When I first moved to San Francisco, I still thought I was going to do a Fulbright. I spent hundreds of hours talking to professors at UW-Madison to write a beautiful proposal on a project to try to prevent non-communicable diseases in Mukono, Uganda through nutritional interventions through surveys and behavior-modifying sci-comm interventions. If I ended up making past semi-finalist in another parallel universe, I would’ve finished the Fulbright by now, and almost definitely would be living back with my parents right now. Maybe I would’ve landed somewhere else, but I certainly wouldn’t have the life that I have in SF today.

I think I decided I want to stay here, in biotech, around October 2022. I remember getting rejected at semi-finalist in late April, and then I started to think about what I wanted to do instead. But immediately after that, I went to ASGCT. The American Society of Gene and Cell Therapy, the conference that I’ve always heard about and wanted to go to when I was in school. This was my first time there, and in retrospect, it might’ve been a big reason why I decided to stay in the field.

Staying in the game

May 2022 retreat in VA (photo cred. Ian)

The whole company (~15ppl at the time) flew out, and it was amazing. We got a beautiful Airbnb in Virginia on a lake a few days before the conference in DC for our Company Retreat. We talked a lot, swam a lot, made a campfire… I’ve never experienced anything like it.

I knew that startups were special – I’ve been learning so much from the team over the past 6mo; hanging out after work, going to a bunch of cool events and meeting interesting people, all because of this group I joined. But I think the retreat, combined with the conference experience with the company, was the one that really started to make me want to stay.

At ASGCT, Chris introduced me to all his friends, and it was as if they instantly became my friends. We talked, drank, and talked some more. The density of quality scientists and personalities there… they were all so quick and sharp when it came to the science, but also incredibly kind, thoughtful, and fun to party with. The duality really took my by surprise.

It made me start to wonder: could I have both?

Another huge moment for me was meeting my mentors during that conference. I saw Kris, my most recent mentor at Wisconsin, and Sidi, my very first mentor who believed in me, too. They both said to me that I’m doing cool work, and I’ll never forget that feeling of validation.

After that, the summer flew by. We moved out of the incubator space, got our own place in the food desert of South San Francisco… it was all sort of a blur. I solo backpacked to Mexico for the first time too, came back and got Whooping Cough, gave it to a few people…

(Not my finest moments, but Mexico was a great adventure.

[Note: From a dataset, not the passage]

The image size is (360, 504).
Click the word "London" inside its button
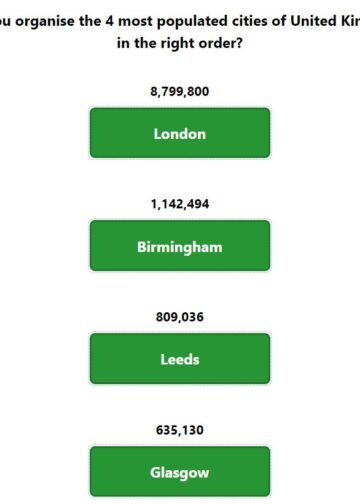pyautogui.click(x=180, y=134)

But that’s for another time).

The company decided to move out of our tiny incubator space to South San Francisco using our Series A money. It was great to know that we can stop hot desking everyday, but it was also sad that we couldn’t eat Wooly Pig all the time anymore.

Friends

Around the same time, I started to recognize people at the community events I went to. I started to feel like I was part of a “network” for the first time, and it was a cool feeling. I realized I loved meeting new people. Hearing their personal stories, how they got here, and what they want to create and why. I drew a tremendous amount of inspiration from their infectious passion and dedication.

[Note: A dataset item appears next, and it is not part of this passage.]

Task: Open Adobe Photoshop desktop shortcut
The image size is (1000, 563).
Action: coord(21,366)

Around the same time, a group started to form around my house I was living in. And by the end of 2022, I was suddenly surrounded by 12-20 people that were always in and out of the house with varying levels of connection to me. It was a lot of fun, and it was refreshing to meet people around my age who just moved to the city and exploring the city. Many steps removed from the bay startup culture, the house became a good counterbalance to the accelerationist, “creator mode” bubble that I was dipping into as a Bay transplant.

Through 2022, I balanced my active deep dive into baby area biotech/startup culture for my professional life, with passive “hanging out” for my personal life. I watched a lot of Letterkenny, melting on the couch and talking with people at night. And in the beginning of 2023, I dedicated more time and effort into my personal relationships to search for deeper connections.  

But I didn’t find it.

I was a part of a “friend group”, surrounded by over a dozen people that I could call “friends” for the first time in my life. But I was still alone. And the people that helped me understand why, funnily enough, was the builder/startup community.

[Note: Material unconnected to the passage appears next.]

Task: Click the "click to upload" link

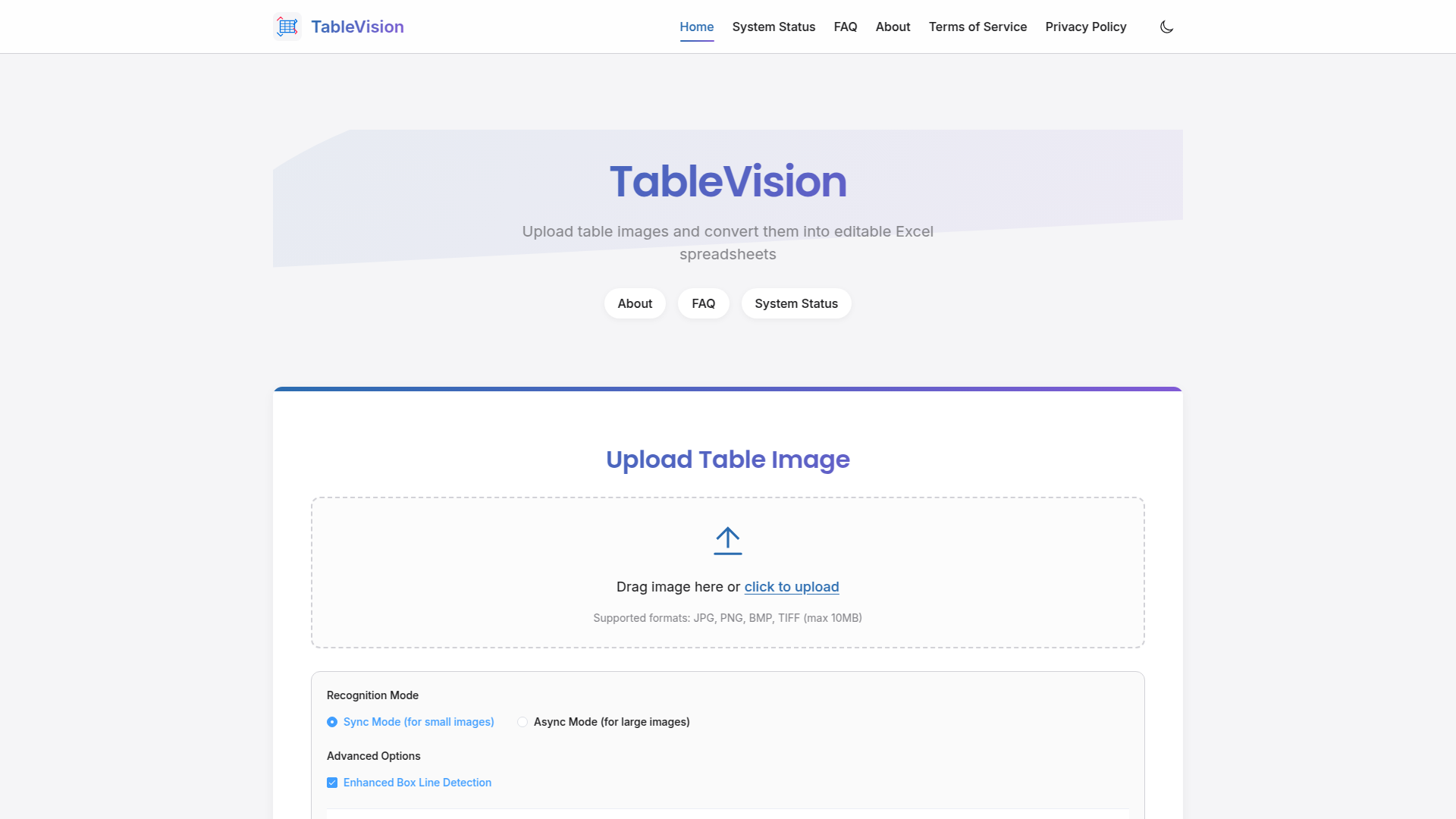Action: 791,587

Intentionality – deeper, faster

Authentic relating (AR) is a popular practice and sort of idea in the Bay area that uses small group sessions, games, and exercises to learn how to form deeper connections with people. I’ve attended around a dozen sessions over the past ~2yrs, and it seems like AR came about through realizing that more modern modes of social interactions in the 21st century (WFH, Facebook, TV, etc.) are less conducive for forming deep personal relationships with others.

Making friends is hard, and it only gets harder as you get older. It was one of the first words of wisdom I heard when I moved to SF, and I’m reminded of it every year. It’s hard to find people who are interested in you as much as you’re interested in them. How you made your college bff is an n=1, and there isn’t much pattern matching you can do. Because adulting is a whole different ball game.

When I felt like I wasn’t forming deep connections with specific people around me, thinking about my relationships in the framework of AR really helped me understand why. Opening up is hard, scary, and it requires you to take a risk in somebody to believe that they’ll accept you. I think it also takes a certain level of self-actualization to know enough about yourself. And just because you’re at a certain level now, doesn’t mean other people are.

To my surprise, I found myself connecting deeper and more easily with people in the (biotech) startup community. And, funny enough, there’s a lot of overlap in people who’re into AR and are also in startups (and some burners too).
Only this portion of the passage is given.